Germans get incentives for having babies

I was wondering when the European population gap was going to come to this:

When her water broke early on New Years Eve, Julia Gotschlich was mainly thinking about the imminent birth of her second child. But she couldnt help worrying about family finances, too.

She and her husband stood to lose out on more than $13,200 if the baby arrived before midnight, when Germanys generous new family benefits took effect – part of a government effort to raise one of the lowest birthrates in Europe.

Births in Germany dropped 4 percent in 2005 from the previous year, according to figures from the Federal Statistics Agency, to around 690,000. Thats the lowest since World War II and lagging even 1946, when 922,000 babies were born even as the country lay in ruins.

A recent government study forecast that Germanys population will drop by as much as 16 percent by 2050, from the current 82.4 million to as little as 69 million.
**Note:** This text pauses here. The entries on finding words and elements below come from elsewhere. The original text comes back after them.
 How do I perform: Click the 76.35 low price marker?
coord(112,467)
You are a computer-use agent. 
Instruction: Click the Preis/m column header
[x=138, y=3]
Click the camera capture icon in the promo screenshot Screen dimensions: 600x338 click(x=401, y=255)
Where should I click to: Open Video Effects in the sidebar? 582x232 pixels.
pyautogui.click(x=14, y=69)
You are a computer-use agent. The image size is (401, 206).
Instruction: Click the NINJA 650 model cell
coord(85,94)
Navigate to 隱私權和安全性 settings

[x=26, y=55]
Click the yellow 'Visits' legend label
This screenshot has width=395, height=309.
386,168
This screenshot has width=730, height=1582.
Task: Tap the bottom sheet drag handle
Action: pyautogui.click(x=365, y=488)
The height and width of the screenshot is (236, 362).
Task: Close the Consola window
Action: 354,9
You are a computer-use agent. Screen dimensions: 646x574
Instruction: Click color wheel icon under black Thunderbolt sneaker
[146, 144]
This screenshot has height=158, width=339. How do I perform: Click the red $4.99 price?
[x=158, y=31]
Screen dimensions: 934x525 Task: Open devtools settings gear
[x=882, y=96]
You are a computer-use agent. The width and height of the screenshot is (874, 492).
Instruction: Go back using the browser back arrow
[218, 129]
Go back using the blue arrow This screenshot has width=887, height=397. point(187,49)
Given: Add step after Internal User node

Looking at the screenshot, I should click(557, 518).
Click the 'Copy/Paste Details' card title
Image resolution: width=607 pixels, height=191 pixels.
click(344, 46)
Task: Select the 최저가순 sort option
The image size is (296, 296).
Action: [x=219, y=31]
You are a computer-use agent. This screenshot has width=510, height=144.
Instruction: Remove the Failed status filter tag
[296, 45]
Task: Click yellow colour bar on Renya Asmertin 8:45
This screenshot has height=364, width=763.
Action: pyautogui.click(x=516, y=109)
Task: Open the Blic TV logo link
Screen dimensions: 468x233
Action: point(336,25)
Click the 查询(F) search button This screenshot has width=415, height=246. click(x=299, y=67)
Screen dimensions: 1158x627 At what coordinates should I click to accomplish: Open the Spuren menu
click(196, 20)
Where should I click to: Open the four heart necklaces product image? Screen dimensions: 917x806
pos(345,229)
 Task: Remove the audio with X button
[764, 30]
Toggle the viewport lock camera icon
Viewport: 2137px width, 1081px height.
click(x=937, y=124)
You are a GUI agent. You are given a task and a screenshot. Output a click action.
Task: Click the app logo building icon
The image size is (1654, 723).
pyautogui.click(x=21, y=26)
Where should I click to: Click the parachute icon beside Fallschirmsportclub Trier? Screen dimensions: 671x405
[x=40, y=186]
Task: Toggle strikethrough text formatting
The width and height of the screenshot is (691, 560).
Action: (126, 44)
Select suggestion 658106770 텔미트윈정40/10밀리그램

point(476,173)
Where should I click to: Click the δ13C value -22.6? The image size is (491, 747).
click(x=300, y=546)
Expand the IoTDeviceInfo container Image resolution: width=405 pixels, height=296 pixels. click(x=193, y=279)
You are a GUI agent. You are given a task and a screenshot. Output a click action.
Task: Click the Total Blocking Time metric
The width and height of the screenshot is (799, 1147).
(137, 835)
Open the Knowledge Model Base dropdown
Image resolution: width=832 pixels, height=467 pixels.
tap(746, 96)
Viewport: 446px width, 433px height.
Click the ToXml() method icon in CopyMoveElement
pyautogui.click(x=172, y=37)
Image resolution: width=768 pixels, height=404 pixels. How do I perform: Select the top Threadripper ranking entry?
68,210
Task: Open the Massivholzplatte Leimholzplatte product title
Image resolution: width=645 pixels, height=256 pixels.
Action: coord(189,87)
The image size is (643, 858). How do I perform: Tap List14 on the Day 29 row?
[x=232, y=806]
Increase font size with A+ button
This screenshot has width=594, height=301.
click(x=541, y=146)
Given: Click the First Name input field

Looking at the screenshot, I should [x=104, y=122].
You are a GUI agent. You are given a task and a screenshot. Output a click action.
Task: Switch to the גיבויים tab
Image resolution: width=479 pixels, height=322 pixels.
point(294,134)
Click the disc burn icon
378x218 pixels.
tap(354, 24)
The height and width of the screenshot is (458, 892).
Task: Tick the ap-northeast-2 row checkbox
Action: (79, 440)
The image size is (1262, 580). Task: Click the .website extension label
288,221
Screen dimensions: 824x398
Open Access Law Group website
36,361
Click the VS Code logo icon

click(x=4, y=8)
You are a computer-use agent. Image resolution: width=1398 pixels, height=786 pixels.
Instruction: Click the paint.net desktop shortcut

That could hurt the economy by sapping the work force – and undermine the state pension system.

Not to mention leaving the country being assimilated into the Moslem world.

Will money do what social vitality can’t?

4 thoughts on “Germans get incentives for having babies

  1. Since the map doesn’t distinguish between fertility rates of immigrants and ethnic natives, it’s not especially useful. If you were to dig deeper and find that fertility rates of native French were far below replacement levels, while those of immigrants were vastly higher, it’d tend to to prove the point of those who worry about the future of Europe. That’d seem to be a kink in your methodology – or, as you’d put it if it were me, “proof that you are promiscuous with facts”.

    The nations you cite – France, Scandinavia, the Netherlands – are the ones that are most worried about being swamped by immigrants. Since the average age of natives of France, Germany, the Benelux nations and so on is higher than the average age of a Pole or Magyar, that’s rather important.

    Poland and the Baltics have younger populations (Germany 42.6; Netherlands 39.4; France 39.1; Poland 37; Lithuania 38.2; USA 36.5, according to the CIA Factbook) with fewer immigrants, economies that are growing rather than shrinking, and – this is kinda important – relatively vibrant, vital national cultures. Nobody’s worried about Poland or Lithuania being assimilated into the third world, as people are about France, Germany and Belgium.

  2. “Since the map doesn’t distinguish between fertility rates of immigrants and ethnic natives, it’s not especially useful.”

    Did you make such a distinction in your post? Maybe the U.S. fertility rate is higher because of our high immigration not ‘social vitality’.

    No one said immigration levels had no effect. I was just pointing out that generous social welfare policies corelate with high fertility rates. If you have data to show that the difference in fertility rates can be entirely explained my immigration levels, do show.

    Finally, please list any Euro economy with a ‘shrinking’ economy? I am fairly certain there are none.

  3. Did you make such a distinction in your post

    Why? It’s a post about German reactions to their population shrinkage.

    Maybe the U.S. fertility rate is higher because of our high immigration not ’social vitality’.

    Both are true; US immigrants have a higher fertility rate than natives, and we are still growing faster than our population (Democrat election notwithstanding).

    No one said immigration levels had no effect. I was just pointing out that generous social welfare policies corelate with high fertility rates.

    Right. You said it by way of saying “look, socialism is a good thing!”. I added a few key qualifiers that might cause a thinking reader to question that.

    If you have data to show that the difference in fertility rates can be entirely explained my immigration levels, do show.

    Um, Rick? You’re the one who posted an entirely ungermane (hah) map in a piece about German birthrate policy.

    Finally, please list any Euro economy with a ’shrinking’ economy?

    Actually, while none are “shrinking” per se, many are not growing fast enough to support the bulge in social welfare spending needed as their populations age.  Since native Euro populations are well below replacement level, where else would the increase come from?

    More.

    Hence the scads of immigrant workers. And the problem.